25. The chimeric gene of claim 24, wherein the monocot plant is
rice.
26. The chimeric gene of claim 23, wherein the heterologous peptide
or polypeptide is about 10 kDa or less.
27. The chimeric gene of claim 23, wherein the heterologous peptide
or polypeptide is between 5 and 100 amino acids in length.

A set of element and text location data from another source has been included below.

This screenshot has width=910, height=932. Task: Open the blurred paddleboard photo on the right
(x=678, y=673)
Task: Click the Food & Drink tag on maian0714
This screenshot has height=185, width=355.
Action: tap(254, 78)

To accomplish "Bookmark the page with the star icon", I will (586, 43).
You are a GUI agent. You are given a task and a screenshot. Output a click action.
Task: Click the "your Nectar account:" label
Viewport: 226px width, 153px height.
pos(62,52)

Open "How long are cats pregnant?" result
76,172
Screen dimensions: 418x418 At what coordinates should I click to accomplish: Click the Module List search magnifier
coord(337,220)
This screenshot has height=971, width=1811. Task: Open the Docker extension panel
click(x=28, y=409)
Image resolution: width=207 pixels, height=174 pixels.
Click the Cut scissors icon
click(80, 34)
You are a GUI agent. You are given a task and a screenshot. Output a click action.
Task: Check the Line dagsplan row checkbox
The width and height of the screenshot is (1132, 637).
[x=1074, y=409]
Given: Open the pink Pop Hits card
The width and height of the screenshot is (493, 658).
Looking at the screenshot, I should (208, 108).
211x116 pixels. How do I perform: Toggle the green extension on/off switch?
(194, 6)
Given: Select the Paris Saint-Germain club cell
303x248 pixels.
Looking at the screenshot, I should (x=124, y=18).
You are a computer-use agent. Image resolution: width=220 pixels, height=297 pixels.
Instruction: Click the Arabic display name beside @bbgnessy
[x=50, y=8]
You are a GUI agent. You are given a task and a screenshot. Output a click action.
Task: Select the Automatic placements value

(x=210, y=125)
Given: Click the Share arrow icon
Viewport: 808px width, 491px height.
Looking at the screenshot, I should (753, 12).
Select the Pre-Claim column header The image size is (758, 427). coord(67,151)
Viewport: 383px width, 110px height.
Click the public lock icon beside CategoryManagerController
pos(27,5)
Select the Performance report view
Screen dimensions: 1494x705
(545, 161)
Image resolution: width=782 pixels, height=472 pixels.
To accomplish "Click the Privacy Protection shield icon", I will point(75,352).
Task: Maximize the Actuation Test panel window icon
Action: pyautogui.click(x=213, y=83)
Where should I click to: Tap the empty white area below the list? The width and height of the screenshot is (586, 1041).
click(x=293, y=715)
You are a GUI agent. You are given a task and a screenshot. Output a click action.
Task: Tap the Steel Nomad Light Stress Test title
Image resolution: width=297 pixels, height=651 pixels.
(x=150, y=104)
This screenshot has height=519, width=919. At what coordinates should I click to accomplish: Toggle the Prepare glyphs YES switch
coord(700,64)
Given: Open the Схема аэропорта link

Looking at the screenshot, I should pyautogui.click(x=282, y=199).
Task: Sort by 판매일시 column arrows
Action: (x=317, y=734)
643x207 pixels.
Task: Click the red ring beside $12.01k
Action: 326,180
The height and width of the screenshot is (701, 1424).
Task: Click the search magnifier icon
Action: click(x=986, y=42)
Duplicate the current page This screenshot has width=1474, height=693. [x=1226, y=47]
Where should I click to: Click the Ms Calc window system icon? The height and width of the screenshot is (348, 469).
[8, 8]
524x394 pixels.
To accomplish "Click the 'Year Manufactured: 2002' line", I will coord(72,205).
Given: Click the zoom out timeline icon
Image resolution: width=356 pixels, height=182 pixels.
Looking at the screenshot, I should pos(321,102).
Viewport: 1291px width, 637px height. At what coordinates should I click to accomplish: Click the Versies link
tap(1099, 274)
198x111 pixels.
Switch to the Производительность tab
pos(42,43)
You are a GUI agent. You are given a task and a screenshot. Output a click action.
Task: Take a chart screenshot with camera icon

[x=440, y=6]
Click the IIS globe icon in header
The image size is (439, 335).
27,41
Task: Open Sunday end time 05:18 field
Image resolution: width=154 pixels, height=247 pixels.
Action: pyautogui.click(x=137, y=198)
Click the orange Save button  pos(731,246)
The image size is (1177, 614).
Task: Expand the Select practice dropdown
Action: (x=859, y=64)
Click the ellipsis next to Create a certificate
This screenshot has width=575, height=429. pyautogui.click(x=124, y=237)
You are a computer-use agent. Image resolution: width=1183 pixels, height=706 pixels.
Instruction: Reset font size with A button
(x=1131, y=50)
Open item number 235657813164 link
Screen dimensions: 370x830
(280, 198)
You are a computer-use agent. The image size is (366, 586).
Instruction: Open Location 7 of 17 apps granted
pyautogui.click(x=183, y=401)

28. The chimeric gene of claim 23, further comprising a fourth DNA
sequence, operably linked to the promoter, encoding a methionine or
tryptophan residue and the fusion protein further comprises the
methionine or tryptophan residue engineered in frame between the
heterologous peptide or polypeptide and the monocot seed storage
protein.
29. The chimeric gene of claim 23, wherein the chimeric gene
further comprises a fourth DNA sequence, operably linked to the
promoter, encoding at least one selective purification tag and/or
at least one specific protease cleavage site, and the fusion
protein further comprises the at least one selective purification
tag and/or at least one specific protease cleavage site fused in
translation frame between the heterologous peptide or polypeptide
and the monocot seed storage protein.
30. The chimeric gene of claim 29, wherein the at least one
specific protease cleavage site is enterokinase, Factor Xa,
thrombin, V8 protease, Genenase.TM., 60 -lytic protease or tobacco
etch virus protease.
31. The chimeric gene of claim 30, wherein the at least one
specific protease cleavage site is enterokinase.
32. A method of expressing a heterologous peptide or polypeptide in
a monocot plant seed, the method comprising: a) fusing a
heterologous peptide or polypeptide with a monocot seed storage
protein in a monocot mature seed expression system, and b)
expressing the heterologous peptide or polypeptide in the mature
monocot seed.
33. The method of claim 32, wherein the expression of the
heterologous peptide or polypeptide in the monocot plant seed is at
least a 20-fold greater than the expression of the heterologous
peptide or polypeptide in the absence of the seed-storage
protein.
34. The method of claim 32, wherein the heterologous peptide or
polypeptide is expressed at a level of at least 15-20 .mu.g/monocot
plant seed.
35. The method of claim 32, wherein the heterologous peptide or
polypeptide is at least 3.0% of total soluble protein of the
seed.
36. The method of claim 35, wherein the heterologous peptide or
polypeptide is at least 5.0% of total soluble protein of the seed.
Description
CROSS-REFERENCE TO RELATED APPLICATIONS
[0001] This claims priority to U.S. Provisional Application No.
60/527,753, filed Dec. 9, 2003 and U.S. Provisional Application No.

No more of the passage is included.